Panathinaikos F.C. New Stadium
- Rendering of the proposed stadium
- Interactive map of Panathinaikos F.C. New Stadium
- Full name: New Panathinaikos Stadium
- Location: Votanikos, Athens, Greece
- Coordinates: 37°58′56″N 23°41′42″E﻿ / ﻿37.9823°N 23.695°E
- Owner: Municipality of Athens
- Operator: Panathinaikos A.O./Panathinaikos F.C.
- Capacity: 39,074 Football 3,100 Volleyball, Handball and Basketball Stadium 500 Swimming Pool
- Public transit: Eleonas metro station

Construction
- Groundbreaking: 6 April 2023
- Opened: April or May 2027
- Cost: 125.000.000 €
- Architect: A&S ARCHITECTS
- Main contractors: GEK Terna Metka ATE AKTOR

Tenants
- Panathinaikos F.C. Panathinaikos A.O.

= Panathinaikos F.C. New Stadium =

Football stadium in Athens Greece

Panathinaikos New Stadium (also known as Votanikos Stadium) is a football stadium with an additional multi-use sports complex in Elaionas, Athens, Greece, that will host all departments of the Panathinaikos sports club set for completion in May 2027. The complex will be located in the historic Votanikos neighborhood, west of Athens. The entire project includes the football stadium (seating 40,000), a volleyball, handball and basketball stadium (seating 3,100), swimming pool (seating 500), and gymnastics facilities.

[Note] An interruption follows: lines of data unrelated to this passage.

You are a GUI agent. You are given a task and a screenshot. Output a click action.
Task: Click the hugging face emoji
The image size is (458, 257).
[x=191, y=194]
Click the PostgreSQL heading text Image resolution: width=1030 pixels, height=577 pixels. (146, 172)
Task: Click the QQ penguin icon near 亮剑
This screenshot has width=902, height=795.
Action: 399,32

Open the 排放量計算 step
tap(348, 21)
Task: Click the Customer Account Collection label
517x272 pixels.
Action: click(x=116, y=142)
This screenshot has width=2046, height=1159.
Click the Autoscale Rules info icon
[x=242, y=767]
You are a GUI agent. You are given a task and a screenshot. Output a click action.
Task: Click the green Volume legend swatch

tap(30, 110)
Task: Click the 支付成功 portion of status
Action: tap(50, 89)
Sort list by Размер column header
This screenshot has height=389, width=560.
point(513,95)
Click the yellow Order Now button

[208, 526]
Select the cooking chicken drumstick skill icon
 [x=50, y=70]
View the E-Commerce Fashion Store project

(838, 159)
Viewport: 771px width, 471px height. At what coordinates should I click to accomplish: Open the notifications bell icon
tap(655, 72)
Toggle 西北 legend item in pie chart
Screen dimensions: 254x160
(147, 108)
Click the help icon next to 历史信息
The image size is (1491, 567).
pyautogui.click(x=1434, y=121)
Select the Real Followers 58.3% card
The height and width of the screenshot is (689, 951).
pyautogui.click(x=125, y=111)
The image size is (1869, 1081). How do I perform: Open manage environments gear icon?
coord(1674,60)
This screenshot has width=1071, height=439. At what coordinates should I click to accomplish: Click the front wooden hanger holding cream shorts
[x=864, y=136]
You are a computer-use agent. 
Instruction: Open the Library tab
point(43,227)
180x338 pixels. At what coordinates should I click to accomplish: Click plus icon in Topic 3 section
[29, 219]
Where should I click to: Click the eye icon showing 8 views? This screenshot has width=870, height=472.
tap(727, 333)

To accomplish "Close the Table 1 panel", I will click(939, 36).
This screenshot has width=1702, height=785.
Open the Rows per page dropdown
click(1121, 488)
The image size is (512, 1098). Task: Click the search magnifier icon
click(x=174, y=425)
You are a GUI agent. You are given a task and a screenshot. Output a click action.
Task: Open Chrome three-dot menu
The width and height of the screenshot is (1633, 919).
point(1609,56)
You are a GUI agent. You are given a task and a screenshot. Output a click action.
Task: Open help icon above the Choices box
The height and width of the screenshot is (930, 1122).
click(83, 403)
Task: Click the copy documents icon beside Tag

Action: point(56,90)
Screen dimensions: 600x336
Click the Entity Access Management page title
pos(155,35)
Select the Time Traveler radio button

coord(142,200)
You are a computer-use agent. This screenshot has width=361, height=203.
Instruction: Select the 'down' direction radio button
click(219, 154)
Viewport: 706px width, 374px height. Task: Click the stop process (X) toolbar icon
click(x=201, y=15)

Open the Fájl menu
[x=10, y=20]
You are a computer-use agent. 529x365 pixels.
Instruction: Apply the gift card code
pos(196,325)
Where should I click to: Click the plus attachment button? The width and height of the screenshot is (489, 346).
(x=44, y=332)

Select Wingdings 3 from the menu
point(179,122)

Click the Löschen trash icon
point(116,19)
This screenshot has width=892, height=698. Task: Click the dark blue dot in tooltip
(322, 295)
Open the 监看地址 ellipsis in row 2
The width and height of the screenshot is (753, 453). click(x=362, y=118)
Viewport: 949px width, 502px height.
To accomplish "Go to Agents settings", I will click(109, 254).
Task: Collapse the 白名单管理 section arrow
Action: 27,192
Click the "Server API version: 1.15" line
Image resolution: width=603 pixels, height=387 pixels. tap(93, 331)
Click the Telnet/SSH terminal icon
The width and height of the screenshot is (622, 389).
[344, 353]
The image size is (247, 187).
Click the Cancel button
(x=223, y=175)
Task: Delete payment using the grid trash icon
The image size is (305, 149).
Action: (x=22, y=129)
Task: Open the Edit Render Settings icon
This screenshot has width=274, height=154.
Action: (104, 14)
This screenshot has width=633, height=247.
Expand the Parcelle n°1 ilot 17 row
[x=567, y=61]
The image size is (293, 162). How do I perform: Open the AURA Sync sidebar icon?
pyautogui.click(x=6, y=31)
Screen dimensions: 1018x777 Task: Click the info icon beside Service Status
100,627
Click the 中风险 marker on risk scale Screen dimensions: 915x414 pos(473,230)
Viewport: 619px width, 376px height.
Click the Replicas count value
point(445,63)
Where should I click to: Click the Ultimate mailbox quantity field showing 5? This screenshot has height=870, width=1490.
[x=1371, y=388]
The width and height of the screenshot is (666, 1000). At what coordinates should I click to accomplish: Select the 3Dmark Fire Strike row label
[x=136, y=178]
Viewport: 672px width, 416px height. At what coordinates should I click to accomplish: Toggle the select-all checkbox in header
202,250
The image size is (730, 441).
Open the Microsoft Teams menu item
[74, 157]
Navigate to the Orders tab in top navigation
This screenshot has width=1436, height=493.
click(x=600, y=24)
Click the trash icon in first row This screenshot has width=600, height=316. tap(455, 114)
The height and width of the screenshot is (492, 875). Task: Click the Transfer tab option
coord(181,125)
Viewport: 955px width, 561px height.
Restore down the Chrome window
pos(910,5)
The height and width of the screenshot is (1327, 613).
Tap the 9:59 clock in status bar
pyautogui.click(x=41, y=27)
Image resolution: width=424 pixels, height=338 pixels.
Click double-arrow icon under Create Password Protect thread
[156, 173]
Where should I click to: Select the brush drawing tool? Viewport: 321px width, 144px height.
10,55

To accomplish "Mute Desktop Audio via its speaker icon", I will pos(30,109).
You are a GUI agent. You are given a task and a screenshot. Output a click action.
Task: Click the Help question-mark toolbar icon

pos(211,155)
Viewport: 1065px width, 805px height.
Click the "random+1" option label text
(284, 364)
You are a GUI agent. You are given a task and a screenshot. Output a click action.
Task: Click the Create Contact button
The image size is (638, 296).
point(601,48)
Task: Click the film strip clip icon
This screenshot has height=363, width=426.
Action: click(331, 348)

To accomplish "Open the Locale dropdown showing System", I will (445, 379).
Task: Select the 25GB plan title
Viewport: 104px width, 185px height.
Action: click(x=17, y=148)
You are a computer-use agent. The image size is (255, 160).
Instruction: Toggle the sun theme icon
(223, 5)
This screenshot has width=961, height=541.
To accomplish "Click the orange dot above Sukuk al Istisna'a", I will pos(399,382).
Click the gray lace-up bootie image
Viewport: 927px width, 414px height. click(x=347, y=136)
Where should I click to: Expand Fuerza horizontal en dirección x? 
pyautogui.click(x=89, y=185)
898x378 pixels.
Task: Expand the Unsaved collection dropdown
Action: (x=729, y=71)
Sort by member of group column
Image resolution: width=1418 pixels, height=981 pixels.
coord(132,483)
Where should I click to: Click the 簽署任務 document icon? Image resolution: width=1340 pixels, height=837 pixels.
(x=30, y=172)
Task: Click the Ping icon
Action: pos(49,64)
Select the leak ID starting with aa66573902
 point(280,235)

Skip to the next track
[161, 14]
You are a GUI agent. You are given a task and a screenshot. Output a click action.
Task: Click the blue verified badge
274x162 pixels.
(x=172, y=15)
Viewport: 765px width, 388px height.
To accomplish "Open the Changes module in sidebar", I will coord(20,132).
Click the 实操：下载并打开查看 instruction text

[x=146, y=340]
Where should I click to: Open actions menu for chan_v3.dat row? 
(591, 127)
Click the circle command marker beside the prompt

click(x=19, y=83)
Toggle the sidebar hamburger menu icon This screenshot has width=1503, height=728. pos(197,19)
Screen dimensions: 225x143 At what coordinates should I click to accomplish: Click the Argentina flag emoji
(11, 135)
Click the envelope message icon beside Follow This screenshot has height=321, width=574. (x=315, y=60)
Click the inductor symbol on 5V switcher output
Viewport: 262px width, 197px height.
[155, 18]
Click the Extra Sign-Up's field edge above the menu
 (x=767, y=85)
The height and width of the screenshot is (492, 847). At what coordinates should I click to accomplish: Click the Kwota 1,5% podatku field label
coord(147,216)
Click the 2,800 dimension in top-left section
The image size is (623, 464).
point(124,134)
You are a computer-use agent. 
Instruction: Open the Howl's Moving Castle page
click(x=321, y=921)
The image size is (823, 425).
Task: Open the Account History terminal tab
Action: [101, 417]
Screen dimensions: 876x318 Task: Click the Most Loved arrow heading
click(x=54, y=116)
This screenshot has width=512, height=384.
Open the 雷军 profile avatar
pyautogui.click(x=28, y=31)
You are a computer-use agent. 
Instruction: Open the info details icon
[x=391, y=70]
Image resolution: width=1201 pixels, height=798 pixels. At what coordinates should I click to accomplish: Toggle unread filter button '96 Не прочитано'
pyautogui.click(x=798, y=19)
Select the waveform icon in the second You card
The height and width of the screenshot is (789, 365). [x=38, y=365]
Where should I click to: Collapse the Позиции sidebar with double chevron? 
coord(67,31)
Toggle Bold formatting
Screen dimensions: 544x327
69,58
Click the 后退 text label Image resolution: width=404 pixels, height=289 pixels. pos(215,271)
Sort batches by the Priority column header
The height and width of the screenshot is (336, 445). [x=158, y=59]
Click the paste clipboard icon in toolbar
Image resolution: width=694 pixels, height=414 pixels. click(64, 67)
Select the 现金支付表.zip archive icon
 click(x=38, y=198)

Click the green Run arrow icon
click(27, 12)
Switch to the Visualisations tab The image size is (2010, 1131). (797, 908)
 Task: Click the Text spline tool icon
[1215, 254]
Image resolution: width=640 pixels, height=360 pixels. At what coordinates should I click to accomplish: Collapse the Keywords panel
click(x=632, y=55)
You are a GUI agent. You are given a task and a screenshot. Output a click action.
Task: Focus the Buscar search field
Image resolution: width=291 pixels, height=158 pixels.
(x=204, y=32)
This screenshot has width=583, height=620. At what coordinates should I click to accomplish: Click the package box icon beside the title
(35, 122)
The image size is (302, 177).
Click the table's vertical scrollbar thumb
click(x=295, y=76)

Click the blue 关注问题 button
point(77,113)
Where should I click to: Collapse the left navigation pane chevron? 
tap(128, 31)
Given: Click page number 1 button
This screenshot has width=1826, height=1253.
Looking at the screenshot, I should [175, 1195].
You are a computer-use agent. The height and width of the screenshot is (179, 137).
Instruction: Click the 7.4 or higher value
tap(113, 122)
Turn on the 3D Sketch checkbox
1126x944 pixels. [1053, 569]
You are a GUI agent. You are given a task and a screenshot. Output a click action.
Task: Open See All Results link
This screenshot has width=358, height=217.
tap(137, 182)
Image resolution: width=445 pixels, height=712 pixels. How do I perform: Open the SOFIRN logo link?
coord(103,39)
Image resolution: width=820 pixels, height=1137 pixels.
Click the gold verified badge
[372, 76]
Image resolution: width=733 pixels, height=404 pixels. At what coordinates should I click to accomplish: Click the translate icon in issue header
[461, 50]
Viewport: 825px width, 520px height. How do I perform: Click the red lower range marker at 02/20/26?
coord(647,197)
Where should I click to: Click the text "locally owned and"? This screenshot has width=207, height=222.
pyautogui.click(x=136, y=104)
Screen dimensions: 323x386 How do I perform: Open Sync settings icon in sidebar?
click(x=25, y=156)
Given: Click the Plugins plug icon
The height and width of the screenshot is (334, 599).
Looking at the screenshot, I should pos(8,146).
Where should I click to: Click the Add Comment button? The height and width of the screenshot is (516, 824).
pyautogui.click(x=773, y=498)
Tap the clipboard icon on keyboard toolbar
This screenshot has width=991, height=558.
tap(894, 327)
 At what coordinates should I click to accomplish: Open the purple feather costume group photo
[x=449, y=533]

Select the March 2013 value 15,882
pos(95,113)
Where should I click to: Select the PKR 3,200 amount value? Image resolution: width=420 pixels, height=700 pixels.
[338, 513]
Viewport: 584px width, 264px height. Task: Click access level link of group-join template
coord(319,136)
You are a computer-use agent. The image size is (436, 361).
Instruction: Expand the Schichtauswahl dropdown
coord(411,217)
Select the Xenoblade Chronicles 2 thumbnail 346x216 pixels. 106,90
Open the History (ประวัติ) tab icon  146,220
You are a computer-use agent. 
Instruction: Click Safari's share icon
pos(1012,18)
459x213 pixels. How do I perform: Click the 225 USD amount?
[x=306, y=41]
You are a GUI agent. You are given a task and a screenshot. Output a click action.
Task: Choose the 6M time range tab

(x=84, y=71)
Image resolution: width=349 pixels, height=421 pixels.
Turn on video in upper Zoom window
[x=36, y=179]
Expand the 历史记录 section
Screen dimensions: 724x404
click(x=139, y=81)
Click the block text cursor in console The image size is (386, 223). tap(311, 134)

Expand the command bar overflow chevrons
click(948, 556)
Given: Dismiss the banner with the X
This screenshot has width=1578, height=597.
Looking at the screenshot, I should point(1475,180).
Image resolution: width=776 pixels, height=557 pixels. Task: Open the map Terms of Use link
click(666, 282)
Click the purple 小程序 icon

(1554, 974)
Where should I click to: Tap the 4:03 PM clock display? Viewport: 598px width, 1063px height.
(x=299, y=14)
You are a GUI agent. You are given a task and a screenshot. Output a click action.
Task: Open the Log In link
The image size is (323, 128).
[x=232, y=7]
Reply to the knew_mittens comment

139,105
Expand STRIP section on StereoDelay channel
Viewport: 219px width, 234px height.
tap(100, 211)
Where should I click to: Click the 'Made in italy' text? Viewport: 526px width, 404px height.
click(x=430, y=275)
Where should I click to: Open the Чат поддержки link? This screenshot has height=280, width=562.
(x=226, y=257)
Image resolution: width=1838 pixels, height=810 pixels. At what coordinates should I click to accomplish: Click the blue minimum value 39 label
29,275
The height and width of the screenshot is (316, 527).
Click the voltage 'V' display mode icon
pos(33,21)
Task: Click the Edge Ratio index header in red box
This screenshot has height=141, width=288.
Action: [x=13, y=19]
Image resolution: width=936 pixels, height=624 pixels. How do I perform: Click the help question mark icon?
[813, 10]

The Votanikos neighborhood currently houses mostly vacant, dilapidated storage and industrial facilities.

The football stadium was to be ready for the 100 years of the club in 2008, with the rest of the complex completed by 2011. This construction was the idea of popular former president of Panathinaikos Thanasis Giannakopoulos.

By October 2013, and due to the club's and the country's financial troubles, the construction of the Votanikos Arena had stopped and consequently the plans for the demolition of the Leoforos Alexandras Stadium were cancelled.

In 2022, mayor of Athens Kostas Bakogiannis announced that the project is going to be implemented and its construction will last 3 years. The most significant part of the agreement between Panathinaikos and the Municipality of Athens was that the team had to offer Leoforos Alexandras Stadium in exchange of its new stadium. After the construction of the arenas, Panathinaikos will be the owner of the entire Votanikos Sport Complex for 99 years. The new football, basketball, volleyball arenas and other facilities will be ready at the start of 2027–28 season. The construction works started on the 6th of April 2023.